Dici Chanel e pensi immediatamente a Parigi, e alla storica boutique di Rue Cambon, dove Gabrielle Chanel aprì il suo primo negozio di cappelli nel 1910, e dove nel 1918 acquistò un intero edificio al civico 31 della stessa strada dell’elegante quartiere di Rue du Faubourg, sede ancora oggi dell’head quartier della maison. Ma se facciamo ancora un passo indietro, alle origini del brand, ancor prima del trionfo parigino di Mademoiselle, troveremo che c’è stata un’altra città-simbolo del marchio e che ancora oggi costituisce parte del suo heritage, e parliamo di Deauville.
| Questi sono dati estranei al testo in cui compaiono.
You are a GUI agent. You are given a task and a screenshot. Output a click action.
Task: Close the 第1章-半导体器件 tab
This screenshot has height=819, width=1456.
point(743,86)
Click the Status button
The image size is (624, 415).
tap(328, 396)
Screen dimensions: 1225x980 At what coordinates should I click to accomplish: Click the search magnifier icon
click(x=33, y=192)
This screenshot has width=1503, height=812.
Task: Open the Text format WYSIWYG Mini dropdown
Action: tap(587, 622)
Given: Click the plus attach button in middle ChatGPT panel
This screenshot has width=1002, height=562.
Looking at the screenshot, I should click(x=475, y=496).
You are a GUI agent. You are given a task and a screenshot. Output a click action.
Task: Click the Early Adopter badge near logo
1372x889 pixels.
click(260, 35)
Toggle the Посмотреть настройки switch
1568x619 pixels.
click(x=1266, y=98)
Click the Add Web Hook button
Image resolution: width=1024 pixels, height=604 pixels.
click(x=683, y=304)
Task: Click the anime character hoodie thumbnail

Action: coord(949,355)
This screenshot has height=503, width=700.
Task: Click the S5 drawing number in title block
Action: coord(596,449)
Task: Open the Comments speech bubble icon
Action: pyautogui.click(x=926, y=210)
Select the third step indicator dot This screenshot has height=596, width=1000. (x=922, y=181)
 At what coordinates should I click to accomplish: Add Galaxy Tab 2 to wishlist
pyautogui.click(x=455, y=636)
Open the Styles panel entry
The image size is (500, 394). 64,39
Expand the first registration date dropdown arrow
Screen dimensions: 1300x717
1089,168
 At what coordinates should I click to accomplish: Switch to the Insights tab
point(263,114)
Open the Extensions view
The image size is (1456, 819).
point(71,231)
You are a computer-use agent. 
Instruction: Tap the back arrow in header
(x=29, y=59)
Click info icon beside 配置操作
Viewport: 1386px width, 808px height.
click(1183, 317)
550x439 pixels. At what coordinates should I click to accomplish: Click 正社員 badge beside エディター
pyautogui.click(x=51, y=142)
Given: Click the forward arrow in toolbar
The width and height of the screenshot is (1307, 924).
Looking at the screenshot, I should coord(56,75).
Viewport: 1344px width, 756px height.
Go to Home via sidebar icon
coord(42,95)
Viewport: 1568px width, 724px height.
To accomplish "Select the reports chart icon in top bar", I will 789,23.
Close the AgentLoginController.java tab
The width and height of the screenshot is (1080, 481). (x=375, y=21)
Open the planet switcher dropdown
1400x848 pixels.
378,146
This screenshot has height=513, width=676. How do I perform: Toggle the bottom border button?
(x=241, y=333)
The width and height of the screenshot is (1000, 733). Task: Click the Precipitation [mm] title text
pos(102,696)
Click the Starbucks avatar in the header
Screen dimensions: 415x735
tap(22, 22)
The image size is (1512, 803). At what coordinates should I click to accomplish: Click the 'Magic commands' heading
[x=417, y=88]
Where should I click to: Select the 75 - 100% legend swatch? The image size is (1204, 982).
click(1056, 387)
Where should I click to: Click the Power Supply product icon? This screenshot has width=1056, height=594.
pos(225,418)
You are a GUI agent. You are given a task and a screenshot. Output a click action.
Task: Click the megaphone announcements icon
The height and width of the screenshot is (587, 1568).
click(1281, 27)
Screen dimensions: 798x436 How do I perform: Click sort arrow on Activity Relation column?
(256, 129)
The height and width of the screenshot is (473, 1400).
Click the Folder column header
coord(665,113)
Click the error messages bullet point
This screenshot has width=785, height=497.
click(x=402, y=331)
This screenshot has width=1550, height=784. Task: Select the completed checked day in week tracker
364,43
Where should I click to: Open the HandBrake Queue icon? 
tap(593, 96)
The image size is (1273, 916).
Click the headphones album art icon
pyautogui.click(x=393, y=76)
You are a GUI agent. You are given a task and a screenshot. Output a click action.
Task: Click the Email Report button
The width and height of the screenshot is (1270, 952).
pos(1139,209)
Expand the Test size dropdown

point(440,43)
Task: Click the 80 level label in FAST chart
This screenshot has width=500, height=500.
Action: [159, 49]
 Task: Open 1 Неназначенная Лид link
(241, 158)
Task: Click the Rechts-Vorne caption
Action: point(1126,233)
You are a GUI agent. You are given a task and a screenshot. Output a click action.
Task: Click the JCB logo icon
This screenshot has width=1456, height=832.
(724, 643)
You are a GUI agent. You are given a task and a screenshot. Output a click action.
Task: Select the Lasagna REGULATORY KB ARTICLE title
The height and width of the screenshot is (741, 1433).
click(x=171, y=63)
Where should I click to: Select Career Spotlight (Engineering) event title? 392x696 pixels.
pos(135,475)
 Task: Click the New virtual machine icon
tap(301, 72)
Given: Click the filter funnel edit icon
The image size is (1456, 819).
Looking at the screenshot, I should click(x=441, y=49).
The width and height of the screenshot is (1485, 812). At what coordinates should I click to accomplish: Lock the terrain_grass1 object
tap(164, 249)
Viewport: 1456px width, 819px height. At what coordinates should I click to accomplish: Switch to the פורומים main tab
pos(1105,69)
Deauville è una piccola località di mare situata nella regione della Normandia, che sin dai tempi della Belle Époque riscosse un gran successo come meta di villeggiatura per l’elite nobile e borghese dei primi del ‘900. Chanel intese subito il potenziale di questa splendida località balneare e che sarebbe stata un ottimo modo per pubblicizzare e vendere le sue creazioni, anche per il flusso di clientela altolocata che frequentava la baia. Per questo nel 1913 aprì la sua prima boutique nella piccola ville, offrendo per la prima volta nella storia della moda un abbigliamento da vacanza o da “Cruise” come viene chiamato tutt’oggi e che proprio a Coco deve la sua esistenza; maglioni a righe in jersey, camicie, cappelli a tesa larga per proteggere la candida pelle delle signore dal sole e abbigliamento d’ispirazione sportiva per le attività all’aria aperta.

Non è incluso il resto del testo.